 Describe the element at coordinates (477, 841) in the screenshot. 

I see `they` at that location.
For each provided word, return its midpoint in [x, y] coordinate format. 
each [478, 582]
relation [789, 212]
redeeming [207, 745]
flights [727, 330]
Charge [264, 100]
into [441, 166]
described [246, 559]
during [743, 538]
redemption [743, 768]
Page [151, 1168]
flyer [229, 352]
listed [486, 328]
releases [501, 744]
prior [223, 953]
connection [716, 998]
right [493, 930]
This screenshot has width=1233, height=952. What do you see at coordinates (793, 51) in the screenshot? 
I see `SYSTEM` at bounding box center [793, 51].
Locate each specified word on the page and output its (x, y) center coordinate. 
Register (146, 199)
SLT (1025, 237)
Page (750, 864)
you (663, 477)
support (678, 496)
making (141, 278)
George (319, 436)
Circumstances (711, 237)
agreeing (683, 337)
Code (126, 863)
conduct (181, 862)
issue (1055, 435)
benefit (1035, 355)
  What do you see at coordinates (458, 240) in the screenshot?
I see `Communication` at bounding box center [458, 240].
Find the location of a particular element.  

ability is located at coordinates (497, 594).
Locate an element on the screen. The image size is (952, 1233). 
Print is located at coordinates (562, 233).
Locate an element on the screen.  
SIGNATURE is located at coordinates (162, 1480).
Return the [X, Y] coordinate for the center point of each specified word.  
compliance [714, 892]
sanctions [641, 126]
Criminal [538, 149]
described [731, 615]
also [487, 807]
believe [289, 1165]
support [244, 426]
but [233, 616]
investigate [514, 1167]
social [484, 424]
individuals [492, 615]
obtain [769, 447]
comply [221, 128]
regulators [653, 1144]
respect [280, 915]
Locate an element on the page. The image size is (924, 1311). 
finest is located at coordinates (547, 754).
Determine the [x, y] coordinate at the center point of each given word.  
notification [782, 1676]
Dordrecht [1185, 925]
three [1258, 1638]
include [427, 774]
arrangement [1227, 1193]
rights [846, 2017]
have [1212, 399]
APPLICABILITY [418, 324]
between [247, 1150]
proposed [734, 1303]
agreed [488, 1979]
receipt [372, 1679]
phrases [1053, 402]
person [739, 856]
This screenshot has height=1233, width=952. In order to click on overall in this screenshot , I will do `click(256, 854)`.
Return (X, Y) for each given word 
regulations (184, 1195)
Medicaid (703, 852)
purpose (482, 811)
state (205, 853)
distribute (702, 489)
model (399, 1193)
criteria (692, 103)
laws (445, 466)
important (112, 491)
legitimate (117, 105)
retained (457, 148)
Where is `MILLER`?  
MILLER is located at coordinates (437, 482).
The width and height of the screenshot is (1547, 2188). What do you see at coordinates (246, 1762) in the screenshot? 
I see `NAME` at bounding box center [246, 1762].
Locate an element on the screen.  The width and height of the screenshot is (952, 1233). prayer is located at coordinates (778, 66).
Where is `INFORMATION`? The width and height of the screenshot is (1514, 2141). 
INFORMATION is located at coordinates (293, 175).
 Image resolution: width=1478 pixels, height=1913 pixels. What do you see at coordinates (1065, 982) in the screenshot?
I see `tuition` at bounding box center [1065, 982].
--
- _WHAT YOU SHOULD DO_
Give every line of the rows above as a JSON list of strings, one string per line, leaving out blank lines.

- _WRITTEN REPLY_
[
  " Describe the element at coordinates (477, 841) in the screenshot. ",
  "I see `they` at that location.",
  "For each provided word, return its midpoint in [x, y] coordinate format. ",
  "each [478, 582]",
  "relation [789, 212]",
  "redeeming [207, 745]",
  "flights [727, 330]",
  "Charge [264, 100]",
  "into [441, 166]",
  "described [246, 559]",
  "during [743, 538]",
  "redemption [743, 768]",
  "Page [151, 1168]",
  "flyer [229, 352]",
  "listed [486, 328]",
  "releases [501, 744]",
  "prior [223, 953]",
  "connection [716, 998]",
  "right [493, 930]",
  "This screenshot has width=1233, height=952. What do you see at coordinates (793, 51) in the screenshot? ",
  "I see `SYSTEM` at bounding box center [793, 51].",
  "Locate each specified word on the page and output its (x, y) center coordinate. ",
  "Register (146, 199)",
  "SLT (1025, 237)",
  "Page (750, 864)",
  "you (663, 477)",
  "support (678, 496)",
  "making (141, 278)",
  "George (319, 436)",
  "Circumstances (711, 237)",
  "agreeing (683, 337)",
  "Code (126, 863)",
  "conduct (181, 862)",
  "issue (1055, 435)",
  "benefit (1035, 355)",
  "  What do you see at coordinates (458, 240) in the screenshot?",
  "I see `Communication` at bounding box center [458, 240].",
  "Find the location of a particular element.  ",
  "ability is located at coordinates (497, 594).",
  "Locate an element on the screen. The image size is (952, 1233). ",
  "Print is located at coordinates (562, 233).",
  "Locate an element on the screen.  ",
  "SIGNATURE is located at coordinates (162, 1480).",
  "Return the [X, Y] coordinate for the center point of each specified word.  ",
  "compliance [714, 892]",
  "sanctions [641, 126]",
  "Criminal [538, 149]",
  "described [731, 615]",
  "also [487, 807]",
  "believe [289, 1165]",
  "support [244, 426]",
  "but [233, 616]",
  "investigate [514, 1167]",
  "social [484, 424]",
  "individuals [492, 615]",
  "obtain [769, 447]",
  "comply [221, 128]",
  "regulators [653, 1144]",
  "respect [280, 915]",
  "Locate an element on the page. The image size is (924, 1311). ",
  "finest is located at coordinates (547, 754).",
  "Determine the [x, y] coordinate at the center point of each given word.  ",
  "notification [782, 1676]",
  "Dordrecht [1185, 925]",
  "three [1258, 1638]",
  "include [427, 774]",
  "arrangement [1227, 1193]",
  "rights [846, 2017]",
  "have [1212, 399]",
  "APPLICABILITY [418, 324]",
  "between [247, 1150]",
  "proposed [734, 1303]",
  "agreed [488, 1979]",
  "receipt [372, 1679]",
  "phrases [1053, 402]",
  "person [739, 856]",
  "This screenshot has height=1233, width=952. In order to click on overall in this screenshot , I will do `click(256, 854)`.",
  "Return (X, Y) for each given word ",
  "regulations (184, 1195)",
  "Medicaid (703, 852)",
  "purpose (482, 811)",
  "state (205, 853)",
  "distribute (702, 489)",
  "model (399, 1193)",
  "criteria (692, 103)",
  "laws (445, 466)",
  "important (112, 491)",
  "legitimate (117, 105)",
  "retained (457, 148)",
  "Where is `MILLER`?  ",
  "MILLER is located at coordinates (437, 482).",
  "The width and height of the screenshot is (1547, 2188). What do you see at coordinates (246, 1762) in the screenshot? ",
  "I see `NAME` at bounding box center [246, 1762].",
  "Locate an element on the screen.  The width and height of the screenshot is (952, 1233). prayer is located at coordinates (778, 66).",
  "Where is `INFORMATION`? The width and height of the screenshot is (1514, 2141). ",
  "INFORMATION is located at coordinates (293, 175).",
  " Image resolution: width=1478 pixels, height=1913 pixels. What do you see at coordinates (1065, 982) in the screenshot?",
  "I see `tuition` at bounding box center [1065, 982]."
]